Dans un texte riche multipliant les registres de langue, La vie moins une minute agence des énoncés travaillés par l’humour et l’éclatement des niveaux langagiers.

Marie de Quatrebarbes, La vie moins une minute, édition Lanskine, automne 2014, 90 pages, 14 €, ISBN : 979-10-90491-15-1.

 

L’ensemble recouvre trois sections se référant, par leur titre même, à la fois à un registre familier/populaire de langue (« ça caille les belettes »), à un lexique anglais (« Looping ») ainsi qu’à une fragmentation syntaxique (« Sinon violette »).
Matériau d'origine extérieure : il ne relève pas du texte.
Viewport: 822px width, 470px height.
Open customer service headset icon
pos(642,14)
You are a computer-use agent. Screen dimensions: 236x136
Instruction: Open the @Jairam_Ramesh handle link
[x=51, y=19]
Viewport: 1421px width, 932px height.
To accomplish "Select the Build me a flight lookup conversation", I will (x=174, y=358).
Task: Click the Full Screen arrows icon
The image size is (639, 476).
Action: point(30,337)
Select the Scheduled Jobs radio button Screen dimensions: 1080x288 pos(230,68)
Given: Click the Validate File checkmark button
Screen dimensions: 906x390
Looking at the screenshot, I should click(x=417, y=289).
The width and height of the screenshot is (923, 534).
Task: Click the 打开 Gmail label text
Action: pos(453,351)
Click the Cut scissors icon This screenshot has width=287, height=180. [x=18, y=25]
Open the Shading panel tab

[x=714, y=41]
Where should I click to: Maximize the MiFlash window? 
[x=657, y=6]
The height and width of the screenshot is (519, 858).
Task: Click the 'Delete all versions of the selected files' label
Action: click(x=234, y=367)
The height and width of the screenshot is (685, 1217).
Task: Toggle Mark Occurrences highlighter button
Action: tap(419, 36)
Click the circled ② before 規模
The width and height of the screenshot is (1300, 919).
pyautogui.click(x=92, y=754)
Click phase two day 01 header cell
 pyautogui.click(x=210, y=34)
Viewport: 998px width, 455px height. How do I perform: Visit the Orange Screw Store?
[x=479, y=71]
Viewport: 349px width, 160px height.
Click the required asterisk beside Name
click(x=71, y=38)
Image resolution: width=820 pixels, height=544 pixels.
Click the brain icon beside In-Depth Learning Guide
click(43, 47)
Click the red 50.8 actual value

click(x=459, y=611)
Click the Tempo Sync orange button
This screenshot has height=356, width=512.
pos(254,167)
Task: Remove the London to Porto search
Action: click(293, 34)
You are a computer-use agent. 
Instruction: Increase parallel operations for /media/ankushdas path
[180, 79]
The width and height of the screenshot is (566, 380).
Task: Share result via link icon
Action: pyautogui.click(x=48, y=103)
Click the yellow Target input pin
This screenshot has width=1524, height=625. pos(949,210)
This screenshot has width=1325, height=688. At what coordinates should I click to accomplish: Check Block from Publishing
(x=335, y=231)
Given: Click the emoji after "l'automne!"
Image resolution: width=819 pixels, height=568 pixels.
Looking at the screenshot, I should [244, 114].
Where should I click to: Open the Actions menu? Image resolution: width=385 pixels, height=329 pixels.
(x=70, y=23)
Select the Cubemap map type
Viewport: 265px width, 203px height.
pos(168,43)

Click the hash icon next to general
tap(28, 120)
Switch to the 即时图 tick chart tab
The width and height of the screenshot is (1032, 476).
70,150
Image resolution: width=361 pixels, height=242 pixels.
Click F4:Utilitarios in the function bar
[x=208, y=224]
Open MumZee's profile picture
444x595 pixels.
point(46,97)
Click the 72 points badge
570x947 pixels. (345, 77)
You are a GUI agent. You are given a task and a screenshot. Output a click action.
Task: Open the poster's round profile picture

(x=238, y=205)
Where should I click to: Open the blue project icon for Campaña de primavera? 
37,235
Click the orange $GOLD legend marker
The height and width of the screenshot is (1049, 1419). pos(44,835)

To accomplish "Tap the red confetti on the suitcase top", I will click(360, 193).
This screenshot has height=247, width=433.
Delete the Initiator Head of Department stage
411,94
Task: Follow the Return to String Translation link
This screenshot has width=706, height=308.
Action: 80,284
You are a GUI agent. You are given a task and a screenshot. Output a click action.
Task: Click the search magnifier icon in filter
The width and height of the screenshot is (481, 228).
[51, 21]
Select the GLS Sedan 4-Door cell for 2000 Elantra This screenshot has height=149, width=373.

Se référant à l’enfance et à l’adolescence et reprenant ses codes pour parfois mieux les détourner, différents niveaux de langue se superposent, s’immiscent entre les fragments, composant un tissu ou matière sonore dense dans laquelle alternent les tons et les modes (léger/grave).

 

Marie de Quatrebarbes reprend les genres associés à l’enfance (conte, comptine, fable). Ils rejoignent ici des bribes narratives ayant trait parfois à des personnages du quotidien (un voisin, la boulangère) aussi bien qu’à d’autres thématiques (amour notamment). Le monde de l’enfance s’énonce dans des notations emblématiques (« boire du chocolat dans des gobelets »/ « (…) fait des bulles avec son savon, qu’elle pète »). Les énonciations se réfèrent aussi bien aux contraintes ritualisées de l’enfant (énumération des obligations, ainsi en début de texte « il faut couper les ongles/ il faut manger etc.) qu’aux transgressions enfantines (« tu lèches le canapé »).

 

Jalonnant les expressions familières et métaphoriques (ainsi « petite endive ») et les onomatopées (tissant un lien étroit avec l’oralité), des ruptures, dans l’articulation d’un discours humoristique, s’opèrent dans l’introduction d’un registre de ton plus grave (« j’étais cet enfant de travers/ il y a mille façons de discuter entre adultes/ autant se taire » et, en explication du titre, « l’enfant bascule, tête en avant (…) plus rien dire sinon la chute/ la vie moins une minute »). Si un énoncé ainsi s’annonce telle une comptine enfantine (« Je suis montée jusqu’au sixième étage/ j’ai croisé la trottinette de l’araignée »), l’introduction d’un lexique argotique puis d’un énoncé fonctionnel, enfin d’un autre plus abstrait se rapportant à l’affect et à la sensation (Penser par toi m’épuise/ Je photo-synthétise le rapport) marquent des ruptures dans les énoncés et les niveaux de langue, en même temps qu’ils mettent en œuvre les éléments d’une composition langagière éminemment riche.

 

L’ensemble se trouve traversé par un aspect critique en filigrane qui, sans être acerbe, n’en développe pas moins ses pointes acides (ainsi, dans l’énumération des lieux dominicaux et en boucle « Au parc, à l’église, au restaurant et au pieu etc. »). Procédant également par séries, et ici, de questions (sur le mode « comment faire pour… »), reprenant en les détournant les questionnaires de magazines féminins, Marie de Quatrebarbes produit un texte dans une diffraction des registres de référence (concernant à la fois des sujets de société et la sphère du privé).

 

La structure dans la première section se trouve marquée par la numérotation des fragments (« petit un/ petit deux » etc), la seconde par la mention de sous-parties (« Dingo/ Dingo de Personne/ Dingo central ») tandis que la dernière se compose dans une forme plus régulière (poème faisant blocs liés) introduisant des personnages (« Salopine et Salopette » pouvant évoquer des noms de personnages de Claude Ponti, en littérature de jeunesse). Marie de Quatrebarbes multiplie les expressions familières et métaphoriques (« on s’en dit des salades »/ « éclater ma croûte de bœuf ») souvent savoureuses (« ça m’exaspère le ciboulot prêcheur » ou encore « elle est belle comme un os à moelle ») dans une recherche sonore (« ça glute à go go ») et un détournement des expressions (« fille folle, fille à lier »).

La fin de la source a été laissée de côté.